Let's delve into this cognitive bias and find out together how to make sure that loss aversion does not influence your investment decisions.
What is Loss Aversion?
Loss aversion represents one of the attitudes of investors that most influences their decisions and is manifest in people who, cautious about risk, stay away from perceived "dangerous" situations, even if there is not only the option of loss, but also the potential for gain.
This phenomenon manifests itself in many ways: one of these may be investing in low-risk securities, such as bonds, instead of stocks, for example. In this case, loss aversion might encourage following the "safer" path when investing, a behaviour that could become harmful to the portfolio in the long run.
Strategies for Overcoming Loss Aversion in Investments
It is normal to fear losing your savings when making an investment, and loss aversion affects everyone. However, there are several ways to manage and "protect" yourself from this cognitive bias in behavioural finance.
Developing a Sound Investment Plan and Sticking to It
This is the first step towards having a clear overview of your investments and defeating loss aversion. To create a solid investment plan, it is important to:
- set short- and long-term goals;
- carefully assess risks to determine your tolerance for potential loss;
- diversify your portfolio and distribute investments across various asset categories, such as stocks, bonds, and real estate, to reduce overall risk;
- plan ahead by establishing a strategy for buying or selling securities.
Managing Emotions
It is important to avoid investing in a stock just because everyone else is doing it. During market upturns, many investors tend to make investment decisions based on emotion rather than objective, well-considered factors, which can result in faulty investments and significant losses when the market changes direction.

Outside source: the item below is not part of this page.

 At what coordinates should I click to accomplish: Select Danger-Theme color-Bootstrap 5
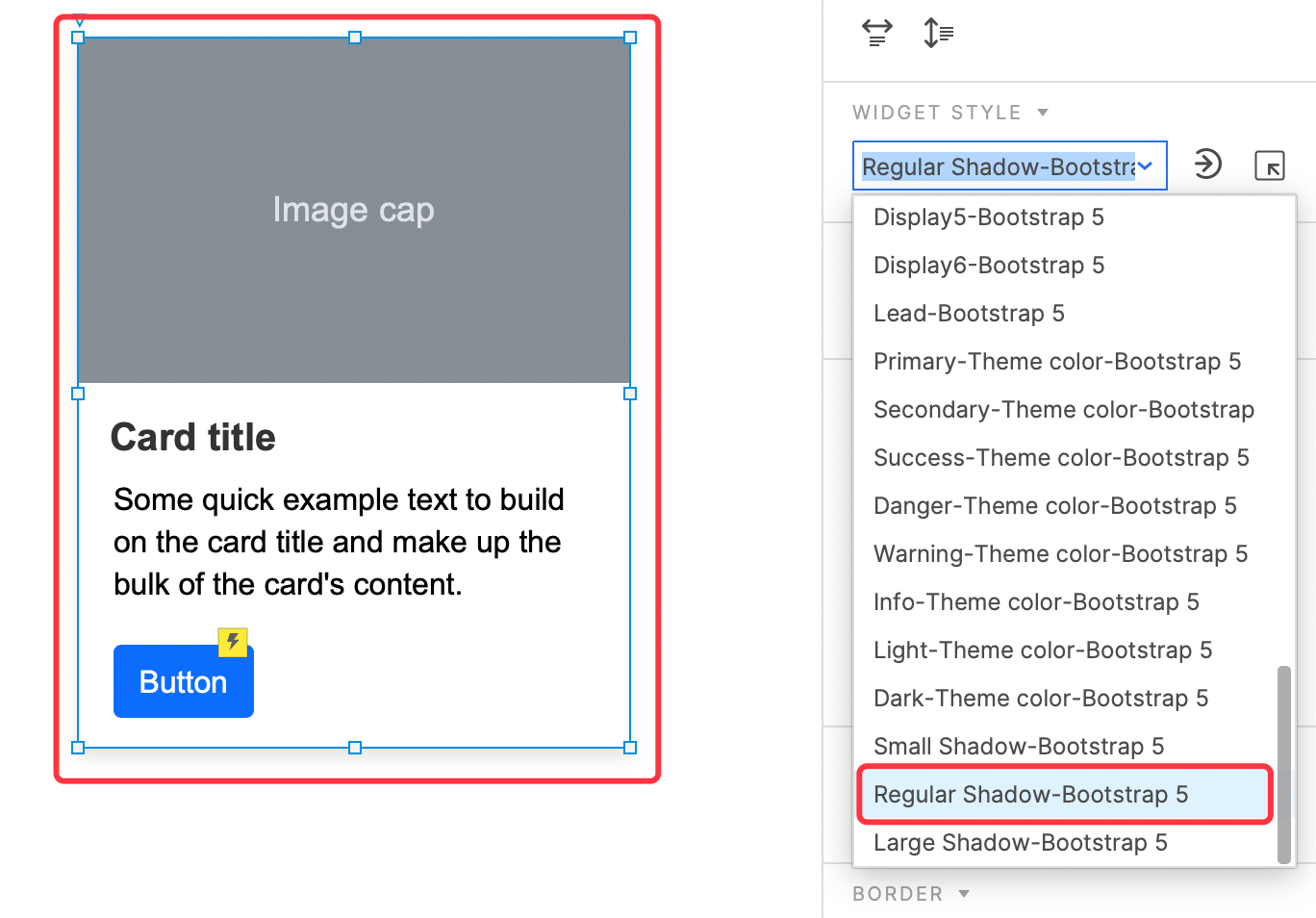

Conversely, it is during market downturns that investing is opportune, precisely when many decide to liquidate their investments. Such a choice requires determination, composure, and a bit of courage—characteristics that may not always be easily attainable (especially in the realm of investments), but it is important to understand that markets are cyclical and making more rational, less emotion-driven decisions is crucial in managing loss aversion. Keeping a level head emotionally in investments is a crucial step in overcoming loss aversion.

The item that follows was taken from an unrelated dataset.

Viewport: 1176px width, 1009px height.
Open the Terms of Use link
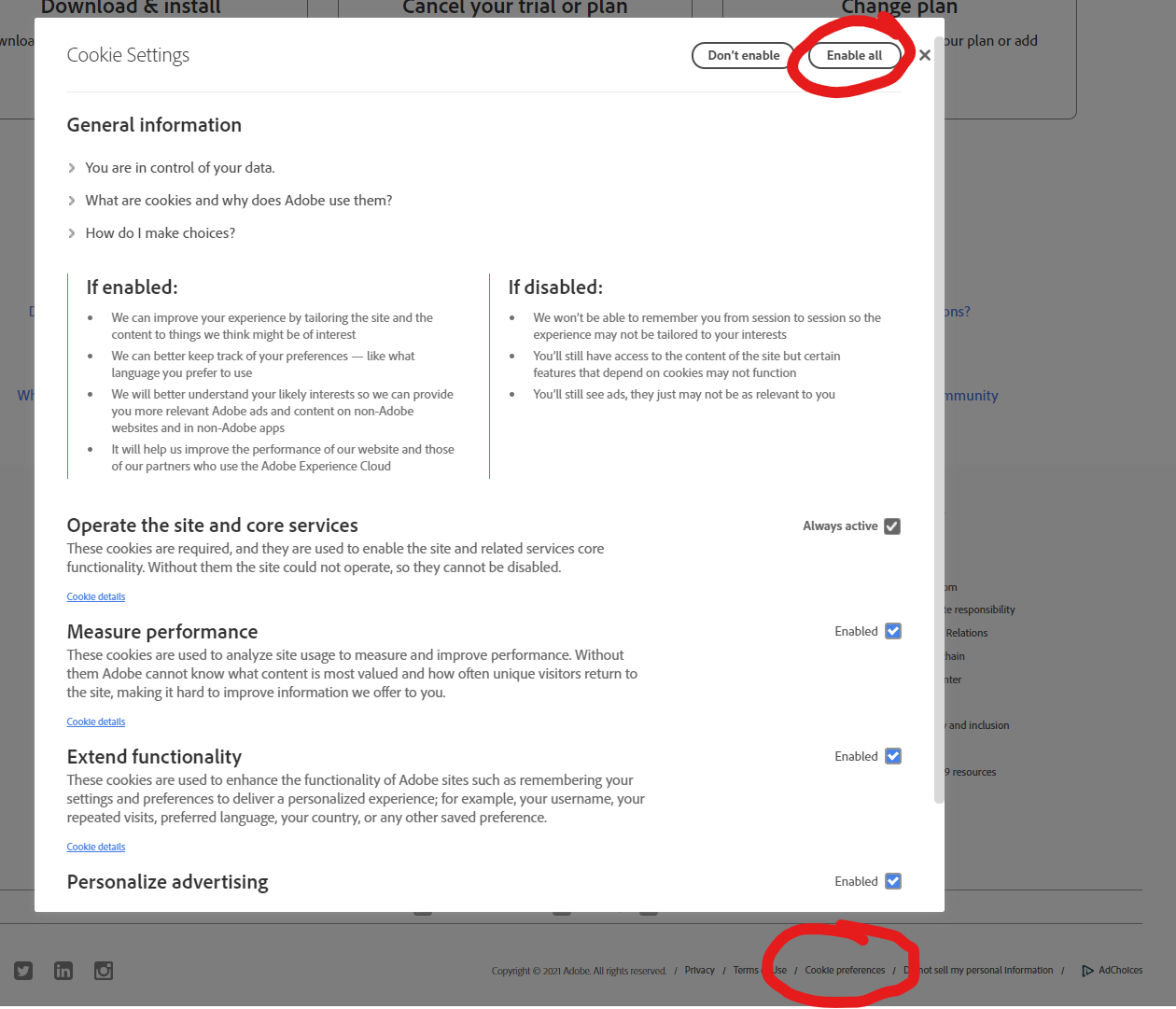(761, 970)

Avoid Over-Checking Your Investment Portfolios
It is common to check the value of your investments daily, but this approach is counter-productive and generates undue fixation and anxiety. The advice is to set deadlines: once every six months (even better if once a year) is a sufficient period for those who choose a medium or long-term investment. If the initial strategy was appropriate, there will be no surprises and, if there were, then you will have to question your strategy and ask for the opinion of a trusted professional.
Expand Your Skills and Knowledge
It is crucial to continually upgrade your financial acumen, to be able to evaluate different market scenarios with more flexibility. Inform yourself, study, understand more about finance, and "experiment" with your investments to see where and why you are making mistakes. This allows you to acquire more and more confidence and security. Another option is to rely on a Wealth Manager or Financial Planner who can manage your finances and/or entire wealth in a comprehensive manner, thus reducing the risk of making mistakes to a minimum.